* **Raw data**:
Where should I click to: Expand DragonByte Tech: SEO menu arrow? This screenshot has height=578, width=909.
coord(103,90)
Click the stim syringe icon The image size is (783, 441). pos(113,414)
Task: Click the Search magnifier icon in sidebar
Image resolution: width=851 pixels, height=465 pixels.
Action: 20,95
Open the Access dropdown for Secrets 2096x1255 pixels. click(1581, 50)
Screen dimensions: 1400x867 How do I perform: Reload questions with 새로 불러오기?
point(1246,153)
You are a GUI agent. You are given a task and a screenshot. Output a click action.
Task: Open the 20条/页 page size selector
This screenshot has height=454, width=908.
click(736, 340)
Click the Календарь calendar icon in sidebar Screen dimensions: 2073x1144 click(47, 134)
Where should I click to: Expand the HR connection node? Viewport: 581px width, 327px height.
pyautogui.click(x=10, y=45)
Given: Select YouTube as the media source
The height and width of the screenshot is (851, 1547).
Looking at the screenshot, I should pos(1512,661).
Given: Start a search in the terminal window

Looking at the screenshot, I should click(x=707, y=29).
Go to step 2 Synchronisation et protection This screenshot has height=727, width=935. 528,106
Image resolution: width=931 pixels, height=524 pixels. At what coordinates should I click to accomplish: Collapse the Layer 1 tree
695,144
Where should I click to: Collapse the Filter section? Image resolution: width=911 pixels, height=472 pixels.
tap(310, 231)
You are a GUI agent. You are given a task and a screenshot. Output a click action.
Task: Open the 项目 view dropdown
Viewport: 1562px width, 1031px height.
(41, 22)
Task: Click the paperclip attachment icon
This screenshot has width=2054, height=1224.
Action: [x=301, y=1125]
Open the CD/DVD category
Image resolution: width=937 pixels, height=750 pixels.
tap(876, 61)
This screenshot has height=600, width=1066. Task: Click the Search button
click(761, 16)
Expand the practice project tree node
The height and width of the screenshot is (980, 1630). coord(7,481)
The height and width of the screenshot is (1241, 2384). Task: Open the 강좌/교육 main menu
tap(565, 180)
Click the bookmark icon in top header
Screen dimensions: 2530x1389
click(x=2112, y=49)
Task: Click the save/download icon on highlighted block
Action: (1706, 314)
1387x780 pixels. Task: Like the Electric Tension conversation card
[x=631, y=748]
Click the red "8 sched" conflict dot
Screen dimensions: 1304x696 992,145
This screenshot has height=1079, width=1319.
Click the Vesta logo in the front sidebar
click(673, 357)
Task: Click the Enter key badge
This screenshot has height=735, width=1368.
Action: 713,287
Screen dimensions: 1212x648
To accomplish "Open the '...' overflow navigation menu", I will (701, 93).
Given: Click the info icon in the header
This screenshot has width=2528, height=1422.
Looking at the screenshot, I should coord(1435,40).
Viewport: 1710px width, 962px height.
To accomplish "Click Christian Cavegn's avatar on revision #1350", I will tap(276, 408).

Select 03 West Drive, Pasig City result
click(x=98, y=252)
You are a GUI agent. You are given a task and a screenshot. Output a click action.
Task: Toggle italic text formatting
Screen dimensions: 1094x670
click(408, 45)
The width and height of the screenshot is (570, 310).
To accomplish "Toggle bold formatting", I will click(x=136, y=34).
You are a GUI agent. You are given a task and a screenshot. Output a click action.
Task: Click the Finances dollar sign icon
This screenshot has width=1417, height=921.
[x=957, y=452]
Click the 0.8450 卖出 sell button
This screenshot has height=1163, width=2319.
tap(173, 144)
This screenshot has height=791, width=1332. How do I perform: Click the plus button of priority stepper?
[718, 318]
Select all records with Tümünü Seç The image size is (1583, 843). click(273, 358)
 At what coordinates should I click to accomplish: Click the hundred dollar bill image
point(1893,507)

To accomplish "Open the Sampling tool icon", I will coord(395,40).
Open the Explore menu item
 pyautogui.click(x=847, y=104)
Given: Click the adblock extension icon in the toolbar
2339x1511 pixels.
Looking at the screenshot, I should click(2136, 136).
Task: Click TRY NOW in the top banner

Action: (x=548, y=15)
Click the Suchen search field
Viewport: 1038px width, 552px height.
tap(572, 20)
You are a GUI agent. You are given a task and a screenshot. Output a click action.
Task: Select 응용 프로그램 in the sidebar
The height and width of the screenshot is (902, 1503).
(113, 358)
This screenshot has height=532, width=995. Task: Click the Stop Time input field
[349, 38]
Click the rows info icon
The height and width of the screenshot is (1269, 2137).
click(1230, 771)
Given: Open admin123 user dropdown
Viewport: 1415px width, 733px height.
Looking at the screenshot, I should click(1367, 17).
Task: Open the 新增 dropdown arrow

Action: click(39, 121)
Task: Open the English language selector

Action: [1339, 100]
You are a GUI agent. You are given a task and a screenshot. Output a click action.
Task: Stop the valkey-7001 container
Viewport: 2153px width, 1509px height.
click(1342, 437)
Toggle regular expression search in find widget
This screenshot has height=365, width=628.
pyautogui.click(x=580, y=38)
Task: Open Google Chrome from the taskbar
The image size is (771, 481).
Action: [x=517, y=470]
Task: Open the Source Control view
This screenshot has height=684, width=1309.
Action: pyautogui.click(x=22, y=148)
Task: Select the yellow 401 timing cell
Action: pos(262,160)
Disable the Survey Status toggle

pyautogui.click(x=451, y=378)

* **Assignment**:
All of the lines above that carry the string "will" need to be found and copied.

* **Exercise response**:
To accomplish "Open the '...' overflow navigation menu", I will (701, 93).
To accomplish "Click Christian Cavegn's avatar on revision #1350", I will tap(276, 408).
To accomplish "Toggle bold formatting", I will click(x=136, y=34).
To accomplish "Open the Sampling tool icon", I will coord(395,40).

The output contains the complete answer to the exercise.